The math for the standard spatial interference pattern in the classical phase-randomized case was presented by Mandel already in 1983 https://journals.aps.org/pra/abstract/10.1103/PhysRevA.28.929 .
It is not too different to construct the equivalent for a beam splitter geometry along similar lines.

 

[Killtech]

It is not that easy as even for weak coherent light fields, you still have off-diagonal elements of the density matrix (which means that the coherent state has a phase), while the phase for single photon Fock states is completely undefined. So in order to provide some meaningful calculations, you need to define what kind of relative phase between the beams you are talking about. Usually people consider phase randomized states, which means that the relative phase varies quickly, but has some well defined fluctuating value for short instants of time. If you then consider all the classical interference patterns you can get, the results will depend on where you place your detectors. You can get some classical equivalent of the HOM dip that goes down to 50% of the visibility of a Fock state HOM dip that way, but it depends on a lot of details.

The math for the standard spatial interference pattern in the classical phase-randomized case was presented by Mandel already in 1983 https://journals.aps.org/pra/abstract/10.1103/PhysRevA.28.929 .
It is not too different to construct the equivalent for a beam splitter geometry along similar lines.

Unfortunately I have no access to that paper but I figured it isn't that trivial. After I posted that I have tried to google a bit myself and am currently reading this here: https://www.researchgate.net/publication/45921675_Interference_of_dissimilar_photon_sources - though there is a lot to do at work which is slowing me down. Anyhow, it's using somewhat similar approach albeit simplified to just observe the HOM effect whereas I ultimately want to understand if its possible to filter out/detect an exact probability amplitude value (its modulus more then its phase) of a single photon state. And I am more inclined to understanding the capabilities of the underlying mathematical model here rather then the physics, hence I am a bit lenient in overlooking the practical difficulties in preparing the assumptions I sometimes use :D... well, unless they are already theoretically invalid.

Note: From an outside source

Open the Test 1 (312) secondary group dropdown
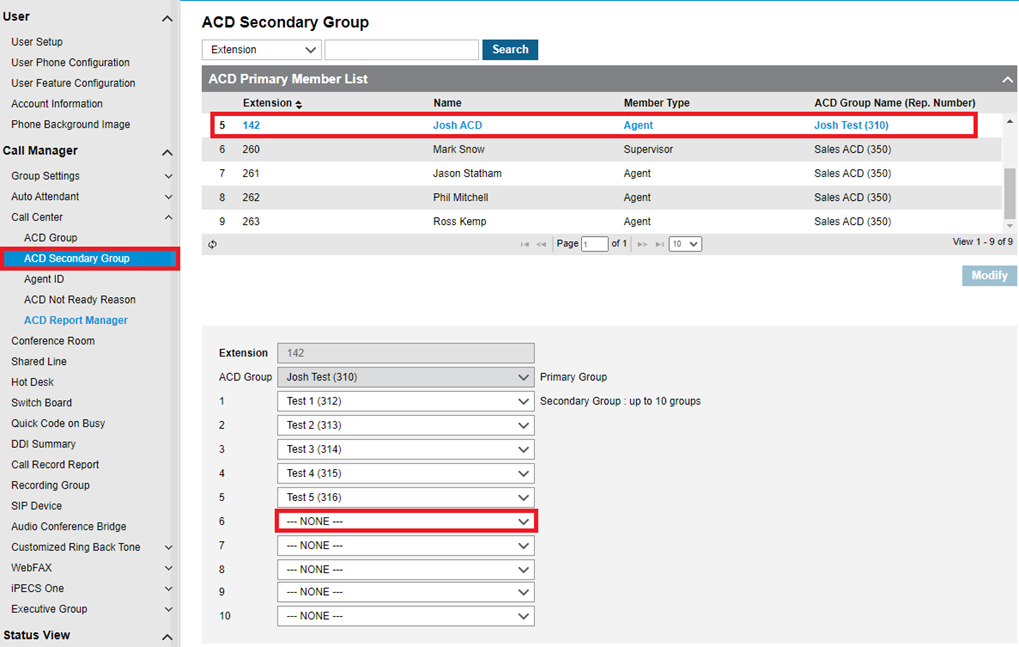This screenshot has height=647, width=1019. [406, 401]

So in the case of my latest posts I was just trying to understand how laser beams are properly described mathematically and then using that to check if they could be made usable for my intentions. The first question for that was to answer whether it was possible to construct statistically dependent beams from laser sources at all - and using the HOM effect was just an idea. The exact form of that dependence is perhaps less of an issue for now and therefore the HOM effect needs to be present just so it doesn't effectively cancel out in the end - just so any statistical dependency is achieved. If it roughly worked though I wonder what would happen if one of the the HOM output beams were interfered destructively with one of the original beams - if there were any difference in statistics and dependence between those beams the destructive leg at such a splitter should work as a filter for that dependent component of the beam which might be what I am looking for. Hmm, should I draw a sketch of what I have in mind or does everyone(anyone?) still follow?

 

[Killtech]

Also, as I am not so familiar with optics, can anyone give me a simple link about optical couplers - like the ones used in the paper I linked before? Can't find a wikipedia article on them like there is one about beam splitters. Google gives me a lot of manufacturer sites... and some papers on how to produce even better and more compact ones. I get the concept of what they do, but would feel better when I saw how they are treated in the calculus.